▶ **Problem to solve**
Collect every line in the records below that contains the word "agent".

Saved data entries
□ □ □ □
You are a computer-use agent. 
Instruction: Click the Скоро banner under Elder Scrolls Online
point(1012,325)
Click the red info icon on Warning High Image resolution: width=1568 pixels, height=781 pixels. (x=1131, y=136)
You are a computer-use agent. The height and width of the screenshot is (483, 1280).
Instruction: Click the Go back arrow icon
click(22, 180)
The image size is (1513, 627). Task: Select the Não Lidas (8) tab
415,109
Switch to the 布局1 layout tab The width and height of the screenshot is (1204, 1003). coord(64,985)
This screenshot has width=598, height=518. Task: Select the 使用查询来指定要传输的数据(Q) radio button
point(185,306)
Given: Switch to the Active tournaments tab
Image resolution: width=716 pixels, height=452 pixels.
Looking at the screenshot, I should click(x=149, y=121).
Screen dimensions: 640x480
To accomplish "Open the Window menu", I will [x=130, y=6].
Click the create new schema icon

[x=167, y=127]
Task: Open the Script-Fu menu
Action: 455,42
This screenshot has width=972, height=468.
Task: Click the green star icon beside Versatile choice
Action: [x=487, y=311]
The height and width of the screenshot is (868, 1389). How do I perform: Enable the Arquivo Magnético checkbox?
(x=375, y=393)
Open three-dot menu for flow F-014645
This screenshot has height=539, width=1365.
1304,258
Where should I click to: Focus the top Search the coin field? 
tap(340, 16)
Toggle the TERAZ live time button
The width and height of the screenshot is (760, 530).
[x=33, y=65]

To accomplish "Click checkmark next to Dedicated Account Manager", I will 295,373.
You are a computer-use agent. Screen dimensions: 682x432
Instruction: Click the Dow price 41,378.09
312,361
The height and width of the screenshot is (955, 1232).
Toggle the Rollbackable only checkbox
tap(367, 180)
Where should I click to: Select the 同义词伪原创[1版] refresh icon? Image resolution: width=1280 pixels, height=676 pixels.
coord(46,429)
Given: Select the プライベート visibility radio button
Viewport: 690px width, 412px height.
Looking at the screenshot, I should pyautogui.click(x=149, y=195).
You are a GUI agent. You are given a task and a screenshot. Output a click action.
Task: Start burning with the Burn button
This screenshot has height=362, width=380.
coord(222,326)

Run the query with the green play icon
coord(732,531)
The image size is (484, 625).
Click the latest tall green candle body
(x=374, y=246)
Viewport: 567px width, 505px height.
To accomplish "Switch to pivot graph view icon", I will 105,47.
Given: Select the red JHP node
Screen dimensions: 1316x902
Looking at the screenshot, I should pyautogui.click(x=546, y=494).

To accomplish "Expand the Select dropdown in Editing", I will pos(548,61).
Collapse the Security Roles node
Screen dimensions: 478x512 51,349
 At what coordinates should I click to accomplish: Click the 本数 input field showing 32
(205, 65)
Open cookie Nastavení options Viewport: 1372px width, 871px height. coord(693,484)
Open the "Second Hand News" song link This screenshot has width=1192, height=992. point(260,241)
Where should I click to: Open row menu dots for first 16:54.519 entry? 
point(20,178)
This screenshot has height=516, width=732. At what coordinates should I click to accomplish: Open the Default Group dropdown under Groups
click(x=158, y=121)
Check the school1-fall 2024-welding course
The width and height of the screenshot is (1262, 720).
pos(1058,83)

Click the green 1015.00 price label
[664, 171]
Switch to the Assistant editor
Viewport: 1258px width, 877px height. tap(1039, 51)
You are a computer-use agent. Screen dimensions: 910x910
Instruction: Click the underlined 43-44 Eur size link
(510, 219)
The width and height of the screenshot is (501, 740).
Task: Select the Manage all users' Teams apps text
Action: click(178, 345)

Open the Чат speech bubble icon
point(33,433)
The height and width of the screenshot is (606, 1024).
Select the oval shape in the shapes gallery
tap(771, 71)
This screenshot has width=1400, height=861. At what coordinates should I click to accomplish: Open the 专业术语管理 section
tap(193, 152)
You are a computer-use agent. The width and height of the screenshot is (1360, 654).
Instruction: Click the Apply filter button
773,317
□ □ □ □
▶ **Response to the task**
You are a computer-use agent. 
You are a computer-use agent. The height and width of the screenshot is (483, 1280).
You are a computer-use agent. Screen dimensions: 682x432
You are a GUI agent. You are given a task and a screenshot. Output a click action.
You are a computer-use agent. Screen dimensions: 910x910
You are a computer-use agent. The width and height of the screenshot is (1360, 654).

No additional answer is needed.